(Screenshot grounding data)
■ ■ ■
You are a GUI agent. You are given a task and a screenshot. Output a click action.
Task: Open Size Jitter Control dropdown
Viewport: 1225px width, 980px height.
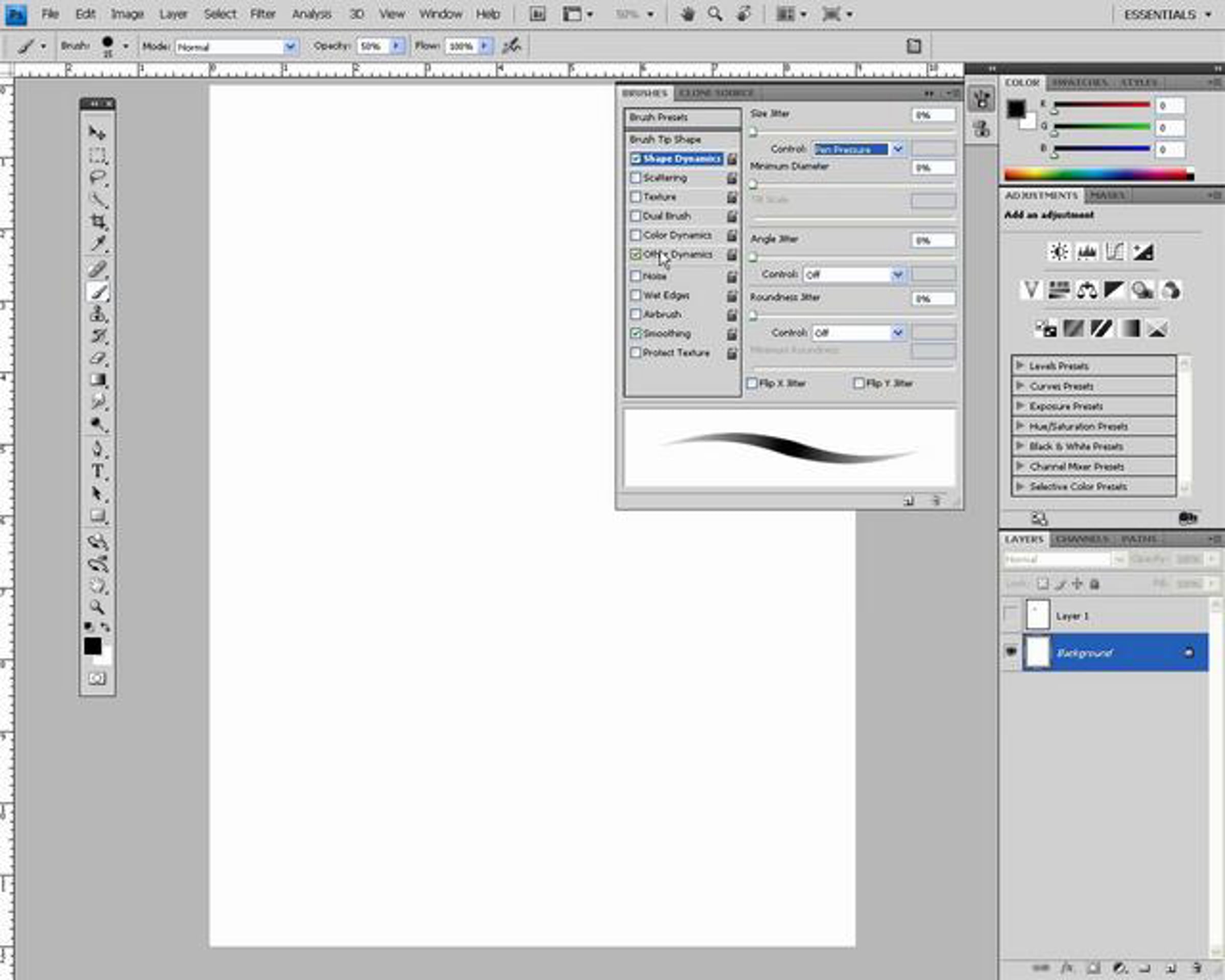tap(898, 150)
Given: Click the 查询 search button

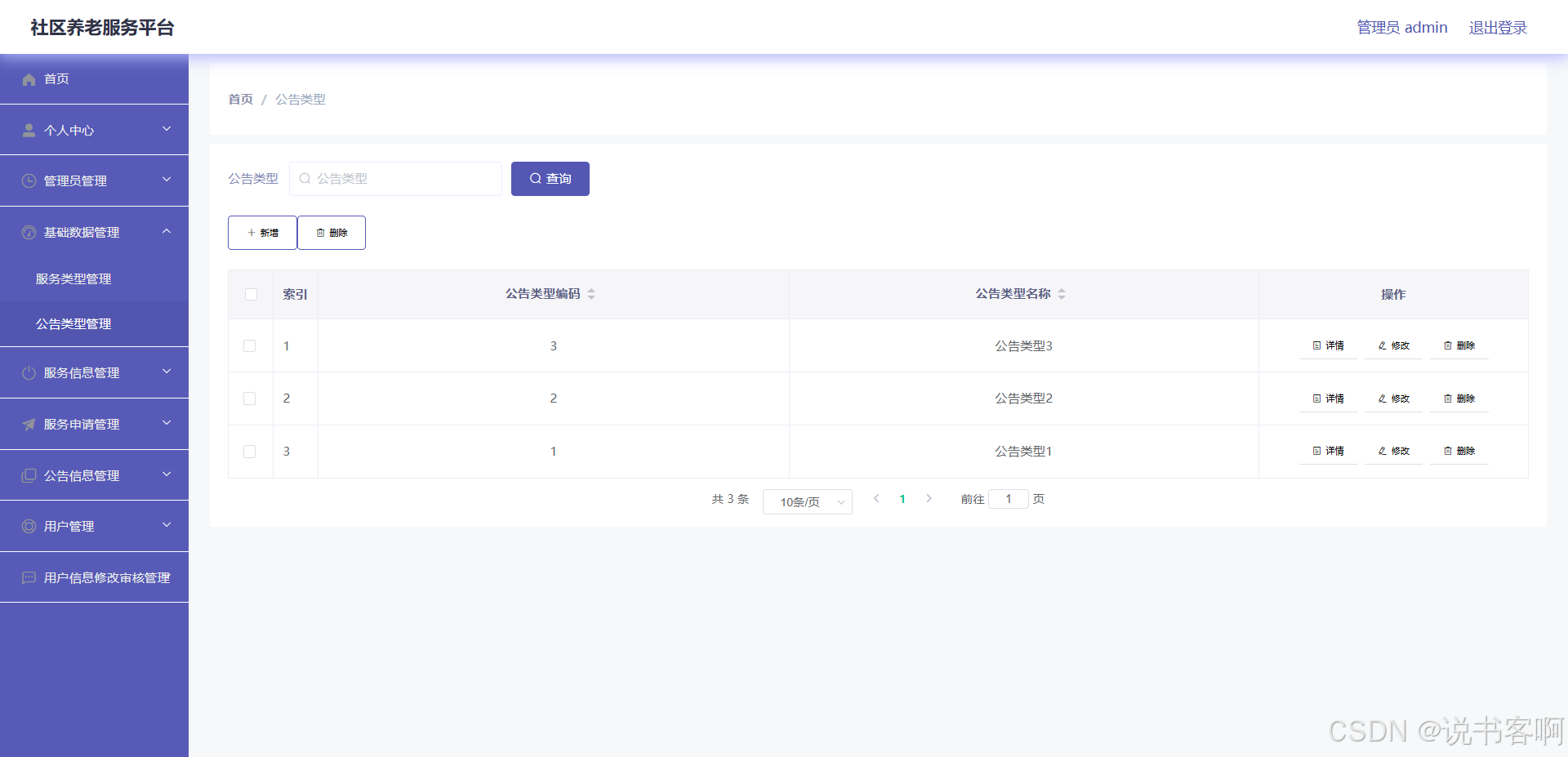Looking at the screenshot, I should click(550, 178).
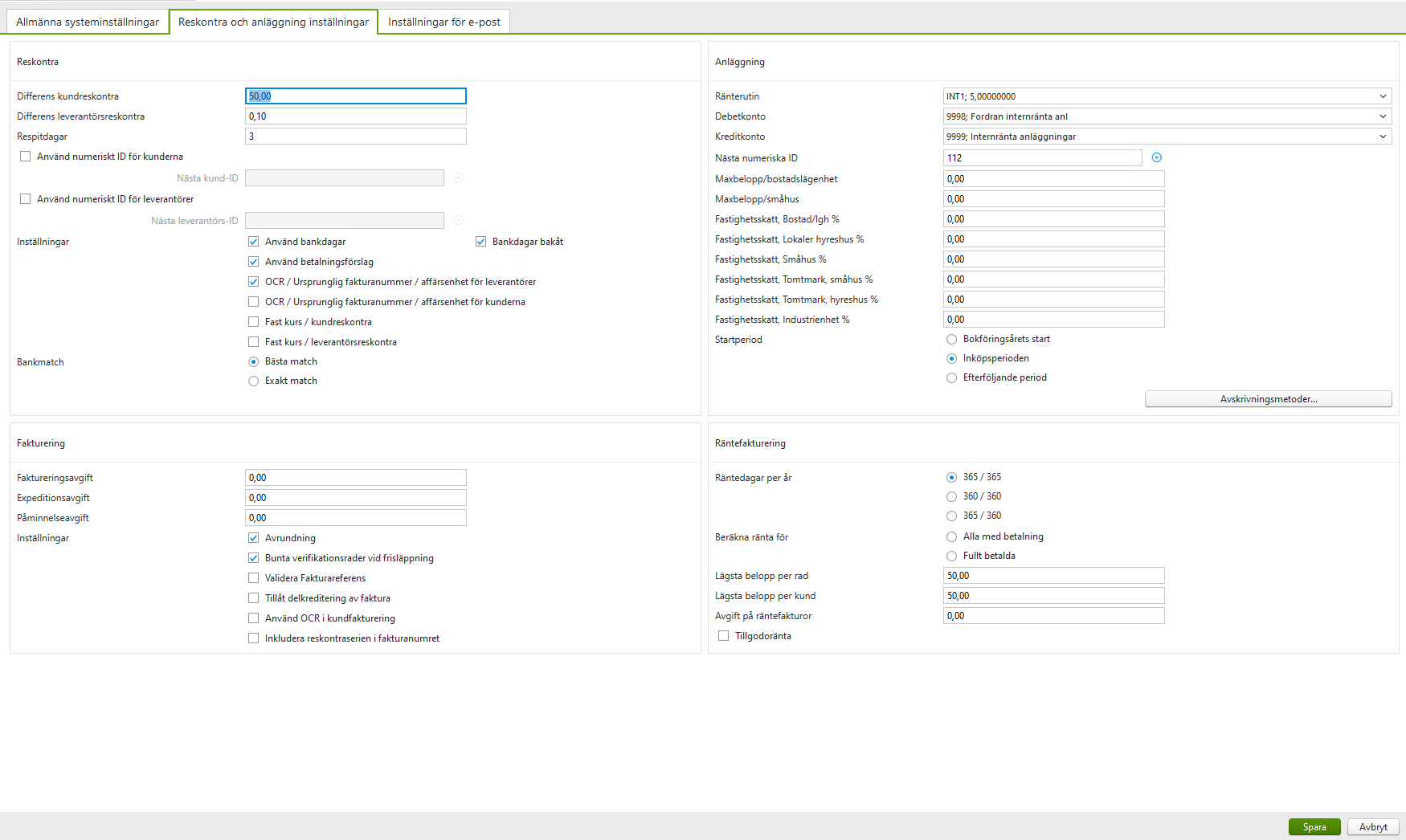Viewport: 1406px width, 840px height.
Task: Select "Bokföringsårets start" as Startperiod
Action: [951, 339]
■ ■ ■
**What you have to do:**
Every record must be duplicated exactly, except for the pictures, which are left out.

**Written reply:**
You are a GUI agent. You are given a task and a screenshot. Output a click action.
Task: Open Size Jitter Control dropdown
Viewport: 1225px width, 980px height.
tap(898, 150)
Given: Click the 查询 search button

Looking at the screenshot, I should click(550, 178).
Viewport: 1406px width, 840px height.
Task: Select "Bokföringsårets start" as Startperiod
Action: [951, 339]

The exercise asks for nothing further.